* TRECHO DO DOCUMENTO
▬▬▬

Os sonhos nossos de cada dia.
Weslei Odair Orlandi
Fala-se
muito sobre sonhos, mas sabe-se pouco sobre eles. Sabemos, por exemplo, que sonhar
é bom – mesmo que às vezes acordemos aos gritos, molhados de suor e apavorados
por causa deles. Mas não sabemos ao certo quem são e nem de onde vêm. Quem
sonha recorda momentos que não deveriam ter acabado e revê entes queridos que
já não habitam mais o mundo dos vivos. Os sonhos são bem vindos porque levam o
sonhador a patamares de vida e realização doutra sorte impraticáveis. Quem
sonha pode, ainda que por alguns minutos, sentir-se bonito, alto, magro, rico,
popular; nos sonhos cantamos afinados, discursamos e arrancamos aplausos. Nos
sonhos nos emocionamos e experimentamos sensações de prazer inauditas. Fernando
Pessoa estava certo quando afirmou que “matar o sonho é matarmo-nos. É mutilar
a nossa alma [e que] o sonho é o que temos de realmente nosso, de
impenetravelmente e inexpugnavelmente nosso”.

▬▬▬

(Itens de dados)
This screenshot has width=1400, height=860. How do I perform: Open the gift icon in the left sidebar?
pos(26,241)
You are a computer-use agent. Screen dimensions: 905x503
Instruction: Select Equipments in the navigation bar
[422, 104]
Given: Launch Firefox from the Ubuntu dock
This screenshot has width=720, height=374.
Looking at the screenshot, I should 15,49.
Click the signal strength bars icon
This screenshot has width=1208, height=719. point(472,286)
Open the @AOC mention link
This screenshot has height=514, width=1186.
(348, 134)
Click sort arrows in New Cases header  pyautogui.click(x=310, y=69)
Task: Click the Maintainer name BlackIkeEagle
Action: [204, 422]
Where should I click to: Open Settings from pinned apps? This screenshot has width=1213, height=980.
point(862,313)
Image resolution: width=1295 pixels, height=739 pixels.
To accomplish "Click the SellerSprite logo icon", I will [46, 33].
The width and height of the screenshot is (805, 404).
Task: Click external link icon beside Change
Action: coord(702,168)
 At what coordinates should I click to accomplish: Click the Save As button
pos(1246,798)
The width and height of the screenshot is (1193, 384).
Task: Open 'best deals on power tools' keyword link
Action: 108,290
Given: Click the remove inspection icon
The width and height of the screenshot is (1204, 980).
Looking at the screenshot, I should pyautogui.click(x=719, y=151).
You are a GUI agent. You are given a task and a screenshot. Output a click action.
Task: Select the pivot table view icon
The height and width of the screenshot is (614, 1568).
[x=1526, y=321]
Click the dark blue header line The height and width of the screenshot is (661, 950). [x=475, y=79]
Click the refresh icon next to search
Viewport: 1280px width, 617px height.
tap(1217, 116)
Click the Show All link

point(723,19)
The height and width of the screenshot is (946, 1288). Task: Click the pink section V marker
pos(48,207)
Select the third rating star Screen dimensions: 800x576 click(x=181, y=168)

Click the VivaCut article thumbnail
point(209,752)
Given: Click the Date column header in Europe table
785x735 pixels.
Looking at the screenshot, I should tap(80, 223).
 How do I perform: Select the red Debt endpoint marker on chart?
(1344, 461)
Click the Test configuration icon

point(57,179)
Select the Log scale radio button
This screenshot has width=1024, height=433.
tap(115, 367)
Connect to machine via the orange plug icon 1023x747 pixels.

▬▬▬

* TAREFA ESCRITA
Para cada afirmação abaixo, determine se ela concorda com o texto sobre os sonhos. Responda sim ou não e cite literalmente as palavras do texto que decidem a questão.
1. O texto afirma que se sabe muito sobre os sonhos.
2. Segundo o texto, quem sonha pode rever entes queridos que já morreram.
3. O texto atribui a Fernando Pessoa a ideia de que matar o sonho é matarmo-nos.

* RESPOSTA DA TAREFA
1. Não: "Fala-se muito sobre sonhos, mas sabe-se pouco sobre eles."
2. Sim: "revê entes queridos que já não habitam mais o mundo dos vivos"
3. Sim: "Fernando Pessoa estava certo quando afirmou que "matar o sonho é matarmo-nos.""